* **Document excerpt**
=======
Posted by: James Wapotich | March 22, 2013

Trail Quest: Alder Creek Trail

Condor Trail is a through-hike route that traverses the southern and northern sections of the Los Padres National Forest utilizing existing trails and roads. The section through Ventura and Santa Barbara Counties is about 185 miles long and can be broken up into a number of smaller trips, or in the spirit of a through-hike done as one long, continuous backpacking trip.

Because of the challenging trail conditions and limited access to the trailhead for Pothole and Agua Blanca Trails, one approach to hiking the Condor Trail is to start at Dough Flat and join the route from there and continue along the next section that follows Alder Creek and Sespe River Trails.

To get to Dough Flat, from Ventura take State Route 126 east towards Valencia, passing Santa Paula on the way to Fillmore. At Fillmore turn left on to Main St. and follow it as it passes through Fillmore, before joining Goodenough Road. Goodenough Road continues north and then transitions into more of a backcountry road, sometimes called Squaw Flat Road.

The road climbs and winds its way through Sespe and Little Sespe Canyons and offers some impressive views of the surrounding area. The road is shared with oil trucks accessing the Sespe Oil Field and so some caution is required while driving. The road is also subject to slides and closures and so it’s best to check with the Forest Service regarding access and current conditions.

Currently, the road is closed at the gate at Tar Creek until May as part of a seasonal road closure. Parking can be found at the Tar Creek Gate. From here it’s an additional two miles along the road to the trail head at Dough Flat.

Just before Dough Flat there is a short side trail on the right that leads to an overlook intended for condor viewing that includes an interpretive sign. At Dough Flat, one can find a restroom, as well as a map of the area and the trails, and parking when the road is open.

From Dough Flat, Alder Creek Trail heads north along the remnants of an old dirt road. Alder Creek Trail, along with Bucksnort Trail, follows a corridor through the Sespe Condor Sanctuary that is open to the public.

Sespe Condor Sanctuary was established in 1947, and later expanded in 1951, to its present size of 53,000 acres to help protect the California condor. The California Condor is the largest bird in North America and once enjoyed a range that included parts of Washington, Oregon, California, Arizona, New Mexico, and even Florida. However, because of a variety of threats such as lead poisoning from lead ammunition, microtrash ingestion, loss of habitat, and the effects of DDT in the food chain, the condor saw its numbers dramatically reduced, until in 1984, there were only 9 condors left in the wild. These remaining condors were captured and a captive breeding program was initiated.

Captive breeding has helped to return their numbers, and there are now over 75 condors in the wild in California. Many of those condors were raised at the nearby Hopper Mountain National Wildlife Refuge and released into the Sespe Condor Sanctuary.
=======
* **Dataset records**
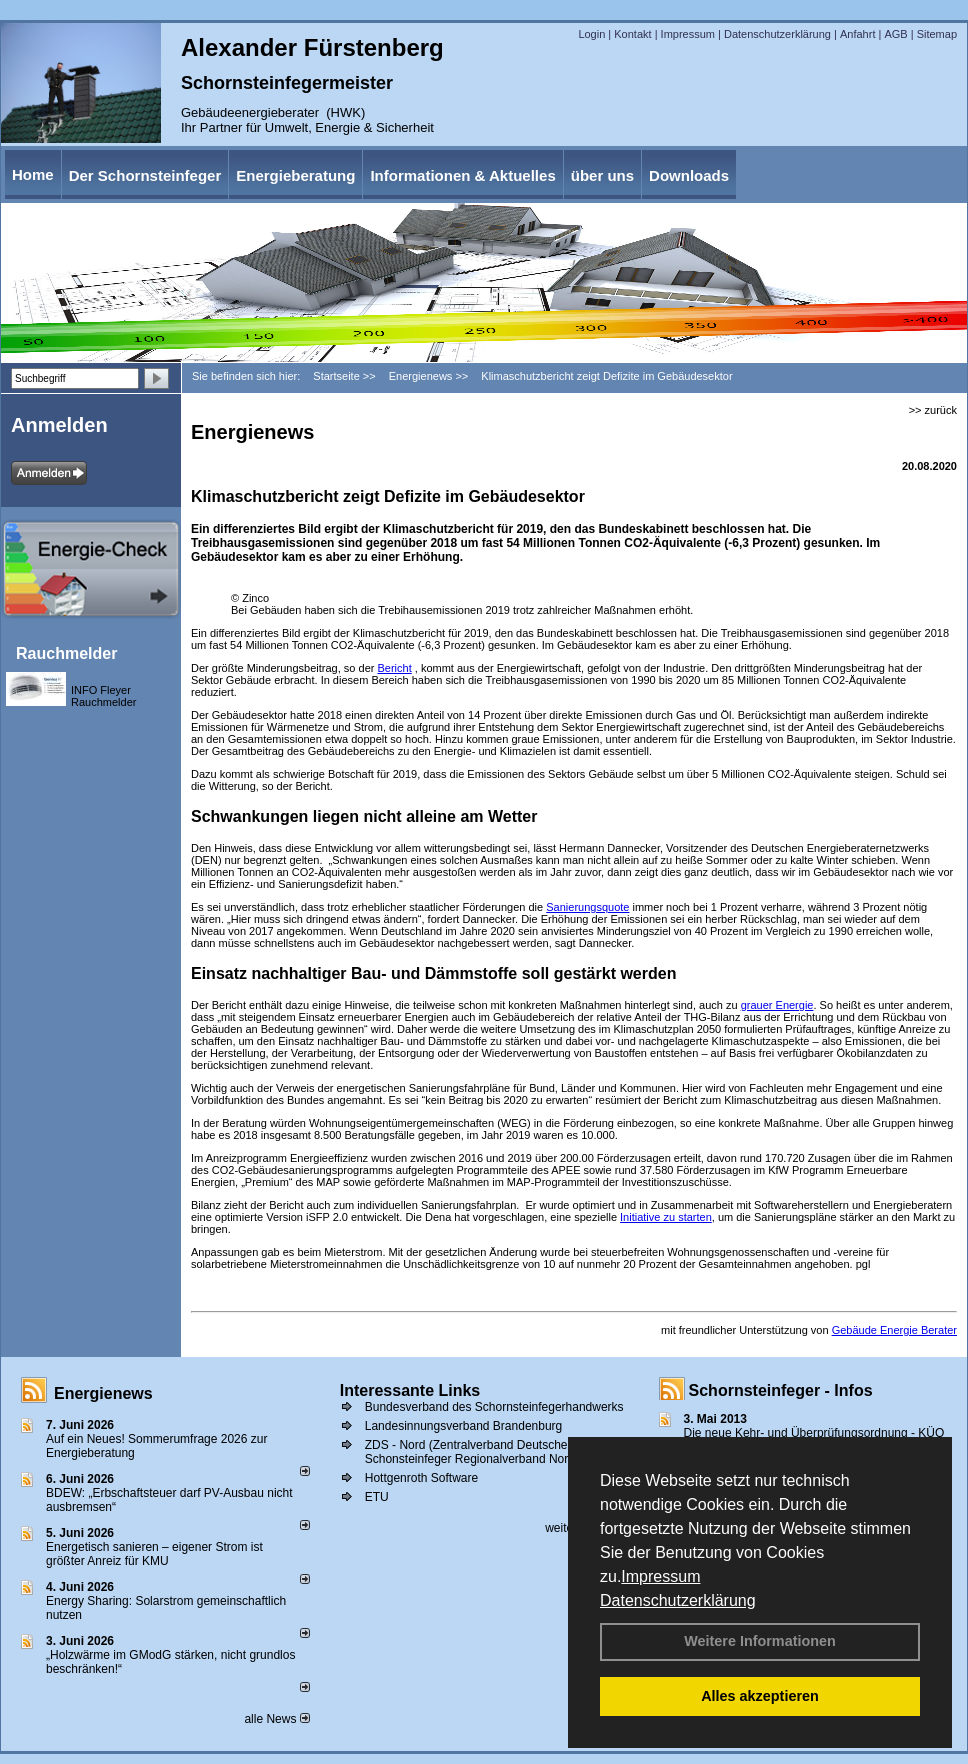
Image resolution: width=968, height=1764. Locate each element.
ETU (377, 1497)
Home (33, 174)
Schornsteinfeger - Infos (781, 1390)
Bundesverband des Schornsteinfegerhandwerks (494, 1407)
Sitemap (937, 34)
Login (591, 34)
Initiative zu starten (666, 1217)
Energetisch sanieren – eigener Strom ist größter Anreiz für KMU (154, 1554)
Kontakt (632, 34)
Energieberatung (295, 175)
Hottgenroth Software (421, 1478)
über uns (602, 175)
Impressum (660, 1576)
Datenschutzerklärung (678, 1600)
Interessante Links (410, 1390)
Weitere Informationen (760, 1641)
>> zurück (933, 410)
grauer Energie (777, 1005)
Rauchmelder (66, 653)
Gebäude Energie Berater (894, 1330)
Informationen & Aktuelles (462, 175)
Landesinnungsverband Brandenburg (464, 1426)
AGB (895, 34)
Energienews (103, 1393)
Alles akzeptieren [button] (760, 1696)
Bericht (394, 668)
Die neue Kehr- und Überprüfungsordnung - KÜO (814, 1433)
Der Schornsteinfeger (145, 175)
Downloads (689, 175)
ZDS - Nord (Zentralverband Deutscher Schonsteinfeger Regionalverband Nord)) (474, 1452)
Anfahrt (857, 34)
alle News (276, 1719)
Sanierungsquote (587, 907)
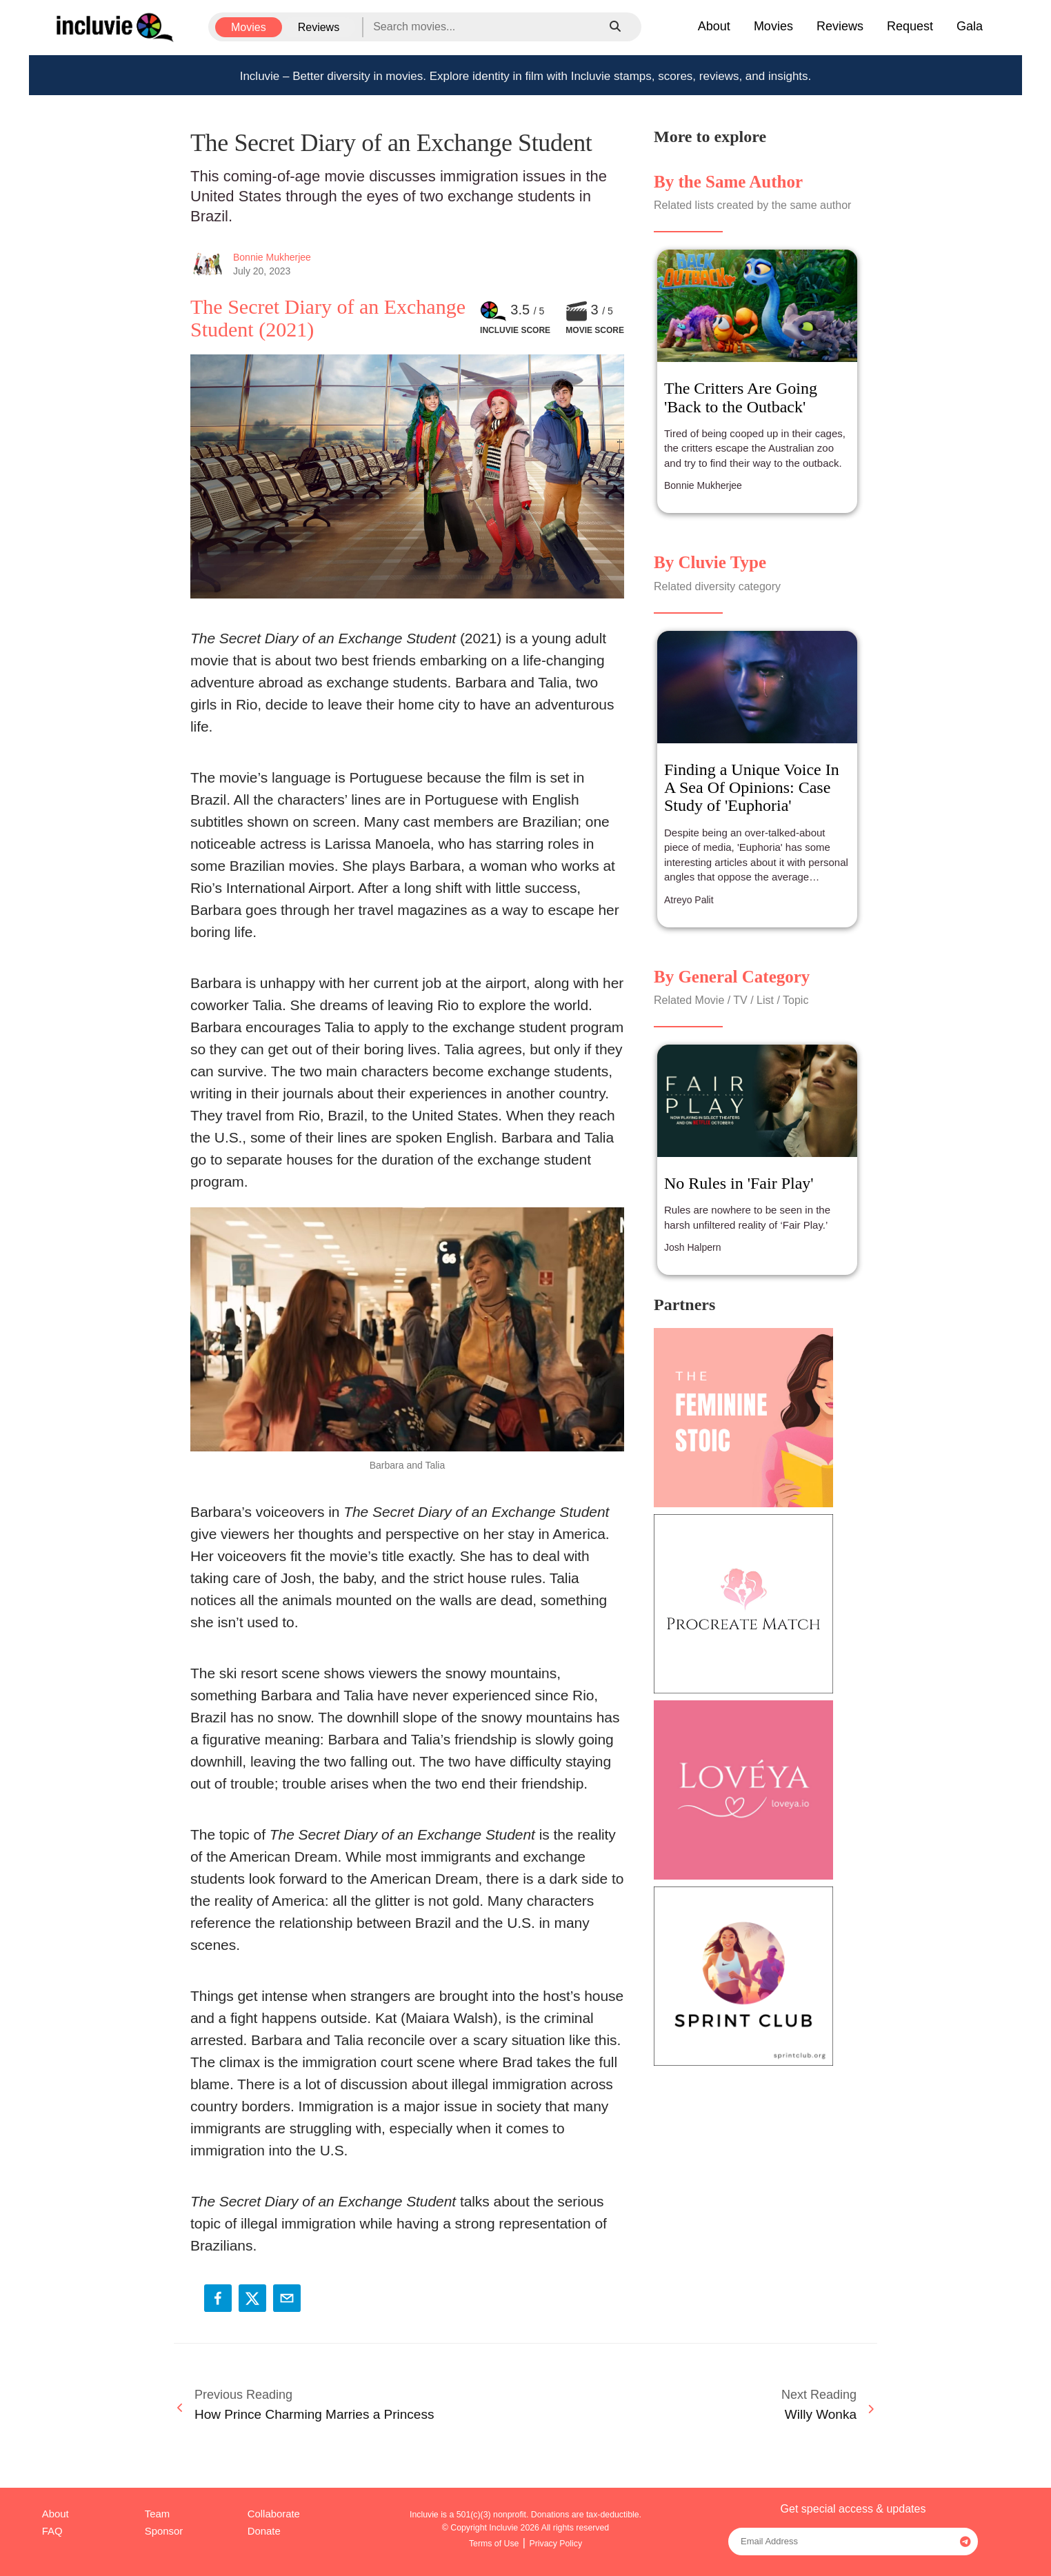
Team (157, 2513)
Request (910, 26)
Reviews (318, 27)
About (714, 26)
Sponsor (164, 2531)
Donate (264, 2531)
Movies (248, 27)
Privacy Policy (555, 2543)
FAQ (52, 2531)
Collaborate (274, 2513)
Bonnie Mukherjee (272, 257)
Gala (970, 26)
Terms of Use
=======
* **Exercise directions**
Continue the Alder Creek Trail hiking article from where it stops.

* **Final result**
About a mile from Dough Flat, the trail passes through Squaw Flat and an undesignated camp that does have water in the spring.

The trail climbs several small hills through mostly chaparral and, at the 2.5-mile mark from the Dough Flat trailhead, arrives at the signed junction with Bucksnort Trail and the route followed by Condor Trail. Condor Trail starts at Lake Piru and traverses Pothole and Agua Blanca Trails before then following Bucksnort Trail. Here, the Condor Trail joins Alder Creek Trail and continues north and west across the southern section of Los Padres National Forest.

Coming from Dough Flat, at this intersection stay to the left, and continue northwest along Alder Creek Trail. About a mile later Alder Creek Trail arrives at Cow Springs. The cows have long since left area, and the last grazing permit issued for the area expired in 1964. The spring behind the camp currently has a trickle of water in it, but can be dry in the summer. The camp is fairly exposed and offers little respite from the heat. The campsite has one metal stove set in cement and a fire ring.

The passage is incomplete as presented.